This is my first review of a non edible product. Why? Because by pure chance I happened to watch something on Netflix that revolves around coffee and enjoyed it enough to decide to share my views on it on this blog.
While looking for stuff to download and watch off line while on holiday in Italy, I was searching for Italian language films. You know when Netflix recommends things?
That’s a clever function and there it popped up in my recs, Coffee for all, a documentary about the Neapolitan tradition of suspended coffee, ‘Caffe’ sospeso’ directed by Fulvio Iannucci and Roly Santos
In the period after WWII, Napoli was very poor: the city had massively suffered due to German occupation and allied bombing and poverty was rife.

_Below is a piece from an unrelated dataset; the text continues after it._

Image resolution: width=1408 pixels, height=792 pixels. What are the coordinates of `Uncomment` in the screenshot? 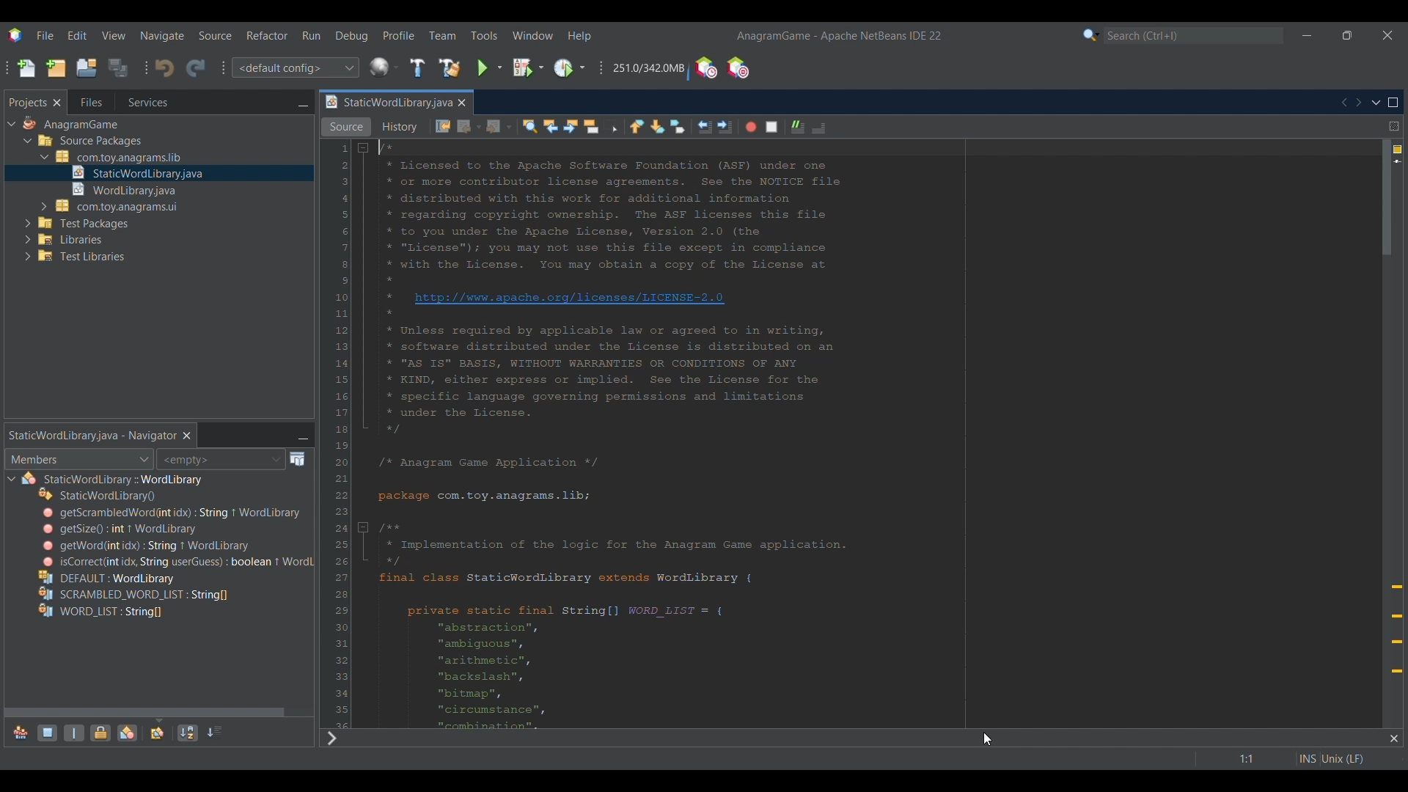 It's located at (819, 128).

Those who could afford a coffee, often paid for two but only drank one, leaving one cup ‘suspended’ and available to someone in need. Based on the barista’s judgement, this coffee would then be offered to someone that really needed.
Caffè Sospeso, a curious journey from Naples to Buenos Aires to New York that detours into a reflection on the cultural tradition involved in having coffee in different places around the world.
Having coffee has become a social event. It’s an enjoyable drink that brings people together. The suspended coffee tradition had fallen to the wayside, but now, a group of cafés in Naples is starting it up again. The documentary covers such tradition as well as other interesting, quirky, coffee related stories
In Buenos Aires and New York as well as Napoli coffee becomes a way of transmitting warmth and energy among human beings. Or better yet, a hug.
I have never been to Buenos Aires, but I hear it’s a beautiful city and in some ways, quite ‘Italian’. Here the filming revolves around a writer who spends most of his time writing in a cafe, of course (sadly, he passed away during filming).
The bar tender is also part of the story, and during the day he’s a passionate coffee maker, while at night he performs in a drag show. Surprising, a little, and fascinating, although the city itself is more of a backdrop, and apart from some tango music, the stories could be set anywhere.
Of course, I love New York so this segment was good to watch. It follows the story of Italian American Elisabeth Cardiello, whose father patented an original coffee brewing pot, called the Unimatic, made in Italy but sold in the USA.
When her dad passed away, former banker Elisabeth found a warehouse full of Unimatics and decided to set up her own business selling them as numbered, unique pieces to share the love of coffee she inherited from her dad.
While I found her stance on life a little bit annoying at times (a little too positive, grumpy old me), I still loved her story, and that of her dad who emigrated to New York from San Pietro al Tanagro (Campania) and became a wealthy man with his own initiative and creativity.
The result is that I now want to buy a Unimatic! It looks fantastic.
Well then, of course, I got emotional watching my home town, its graffiti clad, sometimes derelict street views of the old town, the new striking Metropolitana station, early morning sights around a city that is my birthplace.
Here the stories are slightly more in depth, or perhaps is my perception as I am a little more involved with the place. The film covers a social enterprise which helps youngsters off the streets and out of prison and teaches them jobs: barista, pizzaiolo.
One of these guys becomes Napoli’s protagonist: young Giancarlo, originally from Romania, has been picked up by the charity and trained as a barista, due to his good nature and trustworthy attitude (with a twist at the end). He loves coffee and, much like the lives of the other protagonists, coffee has had a profound effect on his own life.
While his claim of being arrested for something he did not commit sounds kind of dodgy, viewers warms to his honesty, his youth, his passion to do better in life for the sake of his newborn daughter.
Napoli is the beautiful, sometimes conflictual, background for a cup of coffee: a bright, packed university classroom where a professor discusses the sociological aspects of ‘having a coffee’, to the proud and a little stuffy baristas of historic cafe’ Gambrinus who taught Papa Francesco how to drink one properly.
I really enjoyed watching Coffee for All. It is beautifully shot, with sensitivity and care for the individual stories. It pauses often to let the story sink in, and coffee is an aroma that permeates each strand, each frame. Unassuming, it has a powerful message of how societies revolve and evolve around the ritual of a cup of coffee.
Highly recommended, slightly hidden gem.